§ **Task directions**
Can you extract each line of the records below that contains the string "Where"?

Data extracted from a collection:

==*==

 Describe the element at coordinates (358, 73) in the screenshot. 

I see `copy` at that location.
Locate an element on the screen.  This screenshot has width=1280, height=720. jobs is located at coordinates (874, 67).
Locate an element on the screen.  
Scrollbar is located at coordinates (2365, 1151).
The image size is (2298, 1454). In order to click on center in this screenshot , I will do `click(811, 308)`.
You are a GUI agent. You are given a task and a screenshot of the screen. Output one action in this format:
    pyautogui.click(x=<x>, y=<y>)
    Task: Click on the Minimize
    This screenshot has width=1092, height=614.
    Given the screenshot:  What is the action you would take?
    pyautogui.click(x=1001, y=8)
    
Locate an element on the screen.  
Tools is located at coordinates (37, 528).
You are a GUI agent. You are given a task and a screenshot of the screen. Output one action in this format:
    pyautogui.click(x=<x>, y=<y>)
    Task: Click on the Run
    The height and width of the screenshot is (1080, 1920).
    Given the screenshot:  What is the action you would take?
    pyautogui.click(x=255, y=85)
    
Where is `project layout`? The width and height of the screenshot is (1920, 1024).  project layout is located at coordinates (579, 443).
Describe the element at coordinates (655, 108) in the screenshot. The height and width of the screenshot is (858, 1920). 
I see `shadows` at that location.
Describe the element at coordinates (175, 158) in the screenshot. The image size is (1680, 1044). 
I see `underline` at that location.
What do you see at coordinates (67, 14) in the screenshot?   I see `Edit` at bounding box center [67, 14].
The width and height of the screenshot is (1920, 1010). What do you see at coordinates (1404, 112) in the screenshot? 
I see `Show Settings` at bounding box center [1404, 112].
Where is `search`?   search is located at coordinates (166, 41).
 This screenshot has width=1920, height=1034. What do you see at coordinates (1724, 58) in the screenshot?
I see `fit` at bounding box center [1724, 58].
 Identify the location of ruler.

==*==

§ **Exercise solution**
Where is `project layout`? The width and height of the screenshot is (1920, 1024).  project layout is located at coordinates (579, 443).
Where is `search`?   search is located at coordinates (166, 41).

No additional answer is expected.